» **The data**
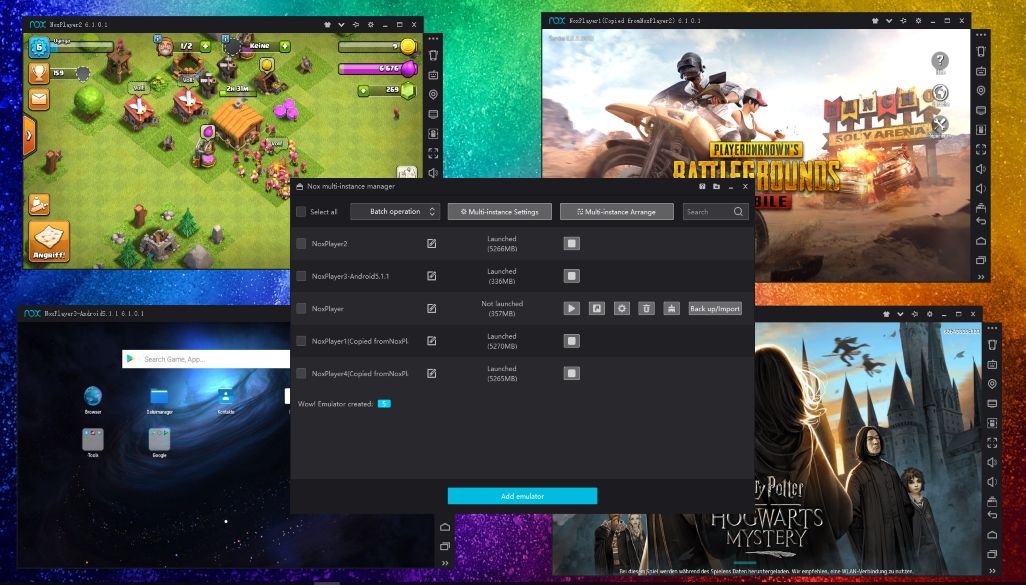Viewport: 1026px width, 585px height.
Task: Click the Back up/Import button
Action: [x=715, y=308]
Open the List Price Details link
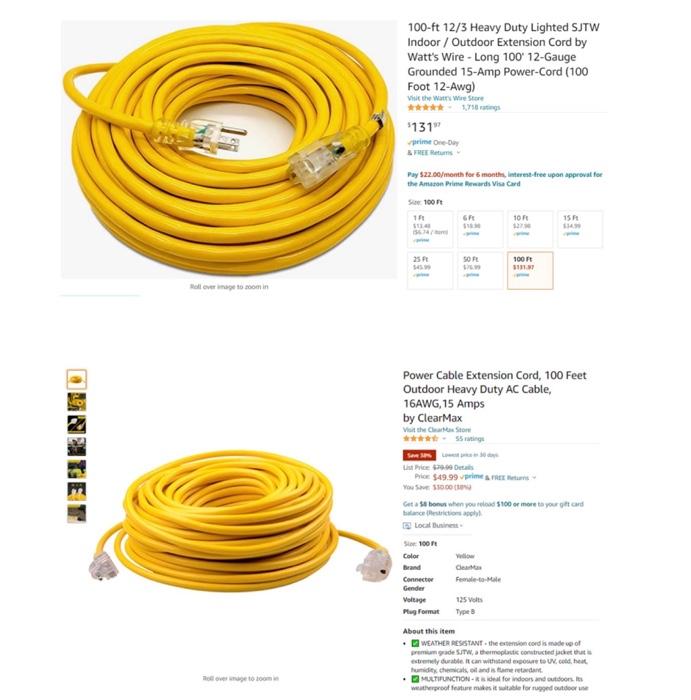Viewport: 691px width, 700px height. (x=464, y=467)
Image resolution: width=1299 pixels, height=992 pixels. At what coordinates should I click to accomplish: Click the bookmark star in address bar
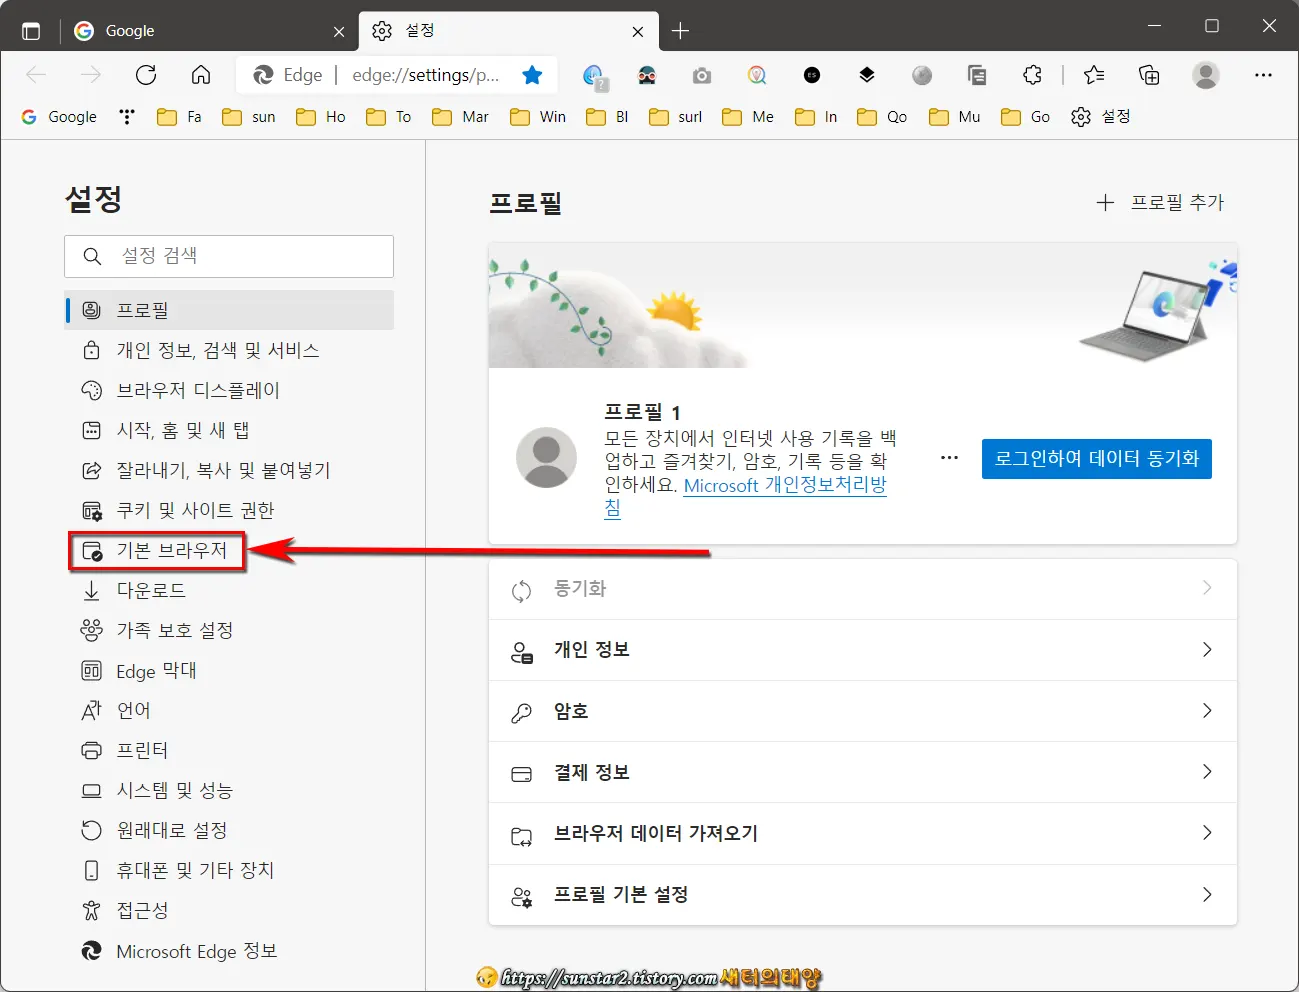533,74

» **The request**
Rewrite the rows above, replacing "address bar" with "URL bar" and keeping everything else unchanged. Leave the pictures out of your answer.

» **The result**
Viewport: 1026px width, 585px height.
Task: Click the Back up/Import button
Action: [x=715, y=308]
Open the List Price Details link
Viewport: 691px width, 700px height. (x=464, y=467)
Image resolution: width=1299 pixels, height=992 pixels. At what coordinates should I click to accomplish: Click the bookmark star in URL bar
533,74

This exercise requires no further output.